Standard Herald 1962
Badged in the Indian market as the Standard Herald, the Herald was originally heavily dependent on British parts, but as these were gradually replaced by indigenous items specifications and trim as local content increased. By 1965 engines, gearboxes, and axles were all made in India. In 1966 the Standard Herald Mark II was introduced, which featured the bonnet and front end of the Vitesse, but strangely with the outer pair of headlights blocked off and the parking lights cum side-indicators incorporated there instead. In anticipation of the Mark III, very late Mk IIs featured modified rear bodywork (different roofline and a bootlid without a recess)
The new Standard Herald Mark III, made from 1968 to 1971, received a unique indigenously developed four-door body,to meet the demands of Indian buyers (with large families) and competition from the Ambassador and Fiat 1100 (both of which featured four doors). The engine remained the same though, with a claimed top speed of 109–112 km/h (68–70 mph). In 1969-1970 a very few Herald Mark III Companions were built, five-door estates with fibreglass roofs and tailgates. The "Companion" nameplate hearkens back to the Standard Ten-based Companion introduced in 1955.
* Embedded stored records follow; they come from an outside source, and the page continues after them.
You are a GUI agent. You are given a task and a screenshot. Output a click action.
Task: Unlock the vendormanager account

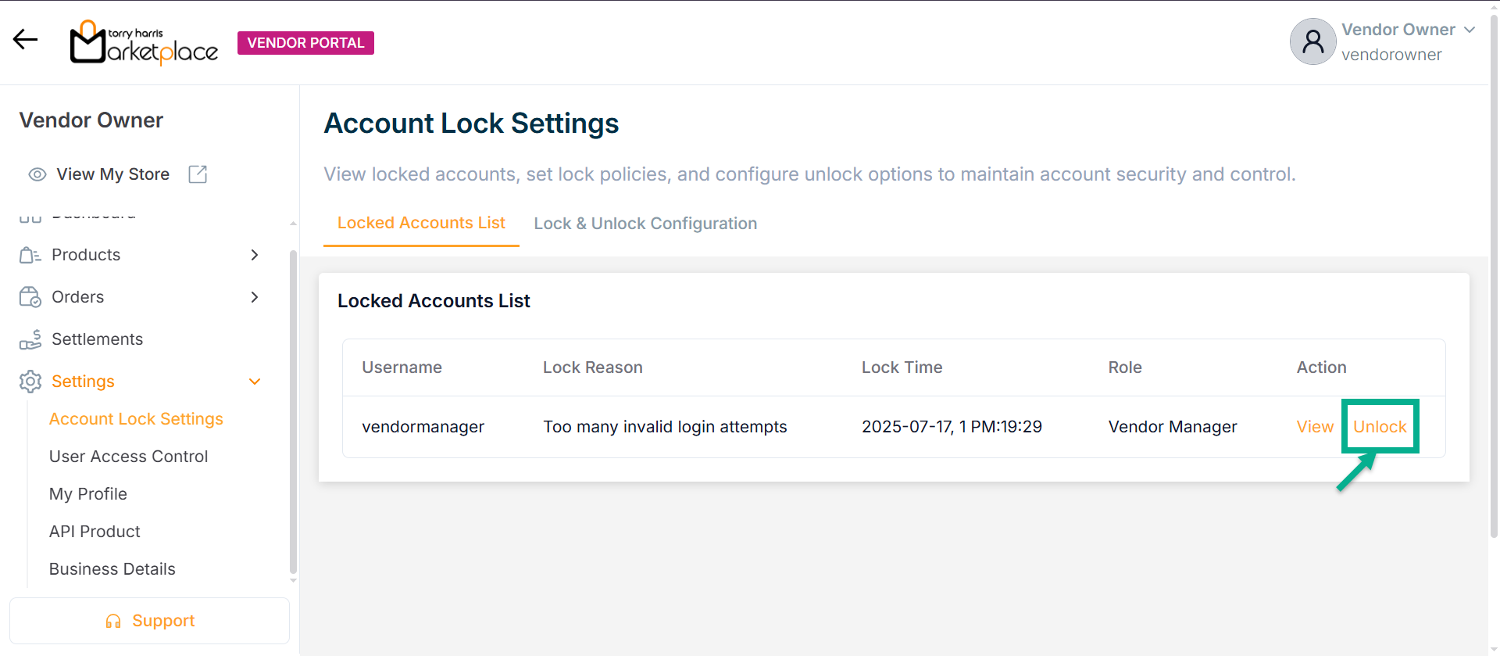pos(1380,427)
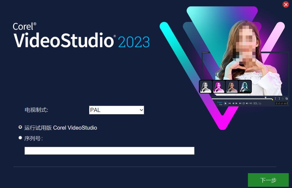Click the volume speaker icon in the preview
Image resolution: width=292 pixels, height=188 pixels.
(247, 103)
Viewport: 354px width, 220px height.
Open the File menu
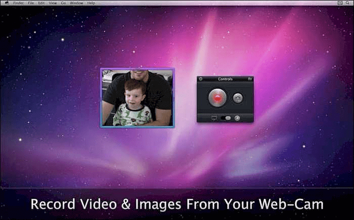[x=31, y=3]
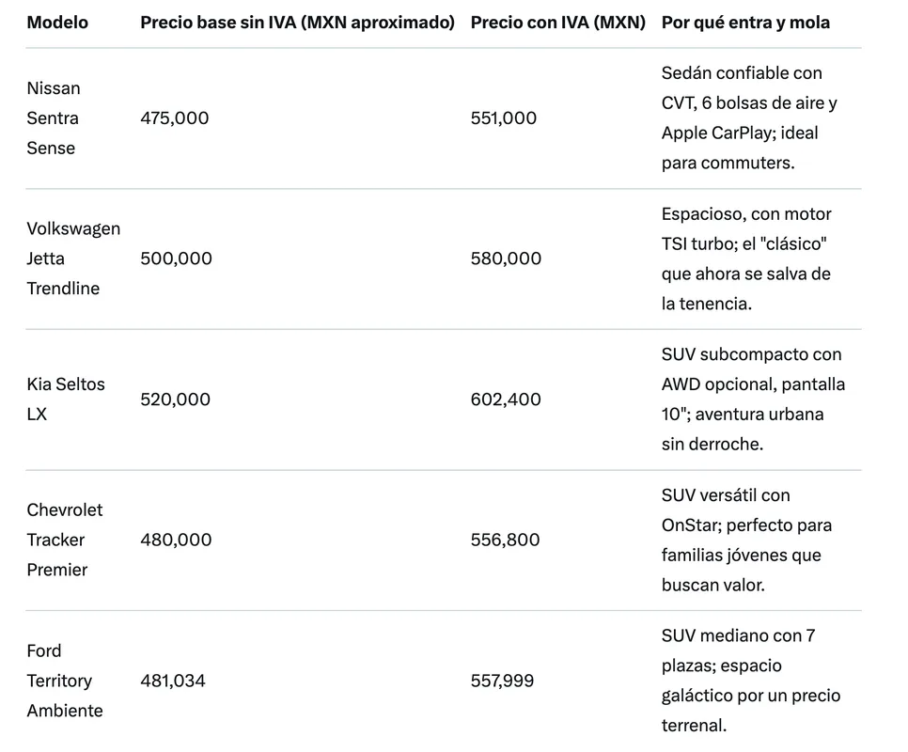908x752 pixels.
Task: Click the 551,000 price with IVA
Action: 503,118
The Standard Herald was first manufactured in 1962 by Standard Motor co. in Madras. It had different body styles of 2 or 4 door with a soft or hard top. It was originally a Triumph Herald from England. It had a very good engine for those days and was direct competition to the Ambassador and the Fiat 1100. It was used a lot on the race tracks in Madras and Calcutta for its quick pick up and my father who worked for a British co. used to race it for the directors against other cars. It used to clock around 105kmph and was an overhead valve engine.
I bought my 1962 soft top coupe Standard Herald in 2001 in a very dilapidated condition and it took me 1 1/2 years to restore it to a road worthy condition. It was presented to my elder daughter on her 18th birthday in March 2003 and was originally painted a lemon yellow colour which was very eye catching. Due to a lot of rusting, I again had to do a lot of body work and this time she was painted a British racing green colour.